Beneficial ownership throughout this prospectus with respect to the Company’s stockholders is determined according to the rules of the SEC, which generally provide that a person has beneficial ownership of a security if he, she or it possesses sole or shared voting or investment power over that security, including options and warrants that are currently exercisable or exercisable within 60 days of such disclosure.

Unless specified otherwise, amounts in this prospectus are presented in United States dollars.

Defined terms in the financial statements contained in this prospectus have the meanings ascribed to them in the financial statements.

iv


 

Cautionary Note Regarding Forward-Looking Statements

This prospectus contains forward-looking statements. All statements other than statements of historical facts contained in this prospectus, including statements regarding our future results of operations and financial position, business strategy, and plans and objectives of management for future operations, are forward-looking statements. These statements involve known and unknown risks, uncertainties, and other important factors that are in some cases beyond our control and may cause our actual results, performance, or achievements to be materially different from any future results, performance, or achievements expressed or implied by the forward-looking statements.
☆ ☆ ☆ ☆
**Short task:** Condense the paragraph of the prospectus excerpt that begins "This prospectus contains forward-looking statements" into a short bulleted list that keeps its main facts.

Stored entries
☆ ☆ ☆ ☆
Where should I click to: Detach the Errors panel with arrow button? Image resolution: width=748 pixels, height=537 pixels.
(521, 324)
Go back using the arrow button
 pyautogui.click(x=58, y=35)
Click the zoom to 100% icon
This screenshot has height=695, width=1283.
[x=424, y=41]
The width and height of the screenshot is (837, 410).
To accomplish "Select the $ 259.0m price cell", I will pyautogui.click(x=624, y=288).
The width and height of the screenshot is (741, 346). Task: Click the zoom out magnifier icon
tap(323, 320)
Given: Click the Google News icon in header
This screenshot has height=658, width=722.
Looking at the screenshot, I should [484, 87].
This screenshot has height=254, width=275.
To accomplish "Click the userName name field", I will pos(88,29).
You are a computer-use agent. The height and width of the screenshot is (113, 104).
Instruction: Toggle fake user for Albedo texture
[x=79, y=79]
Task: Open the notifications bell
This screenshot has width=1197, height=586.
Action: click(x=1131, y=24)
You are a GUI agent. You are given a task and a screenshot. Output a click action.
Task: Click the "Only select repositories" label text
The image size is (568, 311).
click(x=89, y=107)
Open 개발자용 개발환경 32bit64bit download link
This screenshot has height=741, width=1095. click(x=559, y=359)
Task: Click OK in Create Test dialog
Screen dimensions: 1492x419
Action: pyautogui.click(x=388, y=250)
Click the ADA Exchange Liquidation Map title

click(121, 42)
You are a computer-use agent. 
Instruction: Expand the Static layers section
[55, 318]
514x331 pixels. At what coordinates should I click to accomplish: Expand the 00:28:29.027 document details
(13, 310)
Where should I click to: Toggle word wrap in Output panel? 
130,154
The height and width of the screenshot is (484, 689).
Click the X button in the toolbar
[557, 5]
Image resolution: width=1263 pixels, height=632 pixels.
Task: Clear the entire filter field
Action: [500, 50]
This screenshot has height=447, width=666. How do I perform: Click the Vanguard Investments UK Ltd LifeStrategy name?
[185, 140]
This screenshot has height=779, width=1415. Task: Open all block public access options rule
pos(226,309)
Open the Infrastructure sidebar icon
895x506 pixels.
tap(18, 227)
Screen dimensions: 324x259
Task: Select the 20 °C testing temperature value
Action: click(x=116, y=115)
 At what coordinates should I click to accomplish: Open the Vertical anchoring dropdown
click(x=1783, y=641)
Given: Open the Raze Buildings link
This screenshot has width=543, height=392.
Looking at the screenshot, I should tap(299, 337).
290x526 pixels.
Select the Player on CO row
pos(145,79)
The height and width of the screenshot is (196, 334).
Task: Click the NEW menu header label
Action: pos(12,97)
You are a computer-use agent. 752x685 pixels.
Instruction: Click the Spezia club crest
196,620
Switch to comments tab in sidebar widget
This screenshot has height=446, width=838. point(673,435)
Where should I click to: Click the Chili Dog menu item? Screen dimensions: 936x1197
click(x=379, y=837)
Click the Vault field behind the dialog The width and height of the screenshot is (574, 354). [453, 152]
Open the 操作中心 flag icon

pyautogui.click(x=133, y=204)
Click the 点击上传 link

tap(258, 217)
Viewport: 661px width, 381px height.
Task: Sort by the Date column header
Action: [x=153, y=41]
☆ ☆ ☆ ☆
**Answer for the task:**
- The prospectus contains forward-looking statements.
- Every statement other than a statement of historical fact is forward-looking. This includes statements on future results of operations and financial position, business strategy, and management's plans and objectives for future operations.
- These statements involve known and unknown risks, uncertainties, and other important factors, some of which are beyond the company's control.
- Such factors may cause actual results, performance, or achievements to differ materially from those the statements express or imply.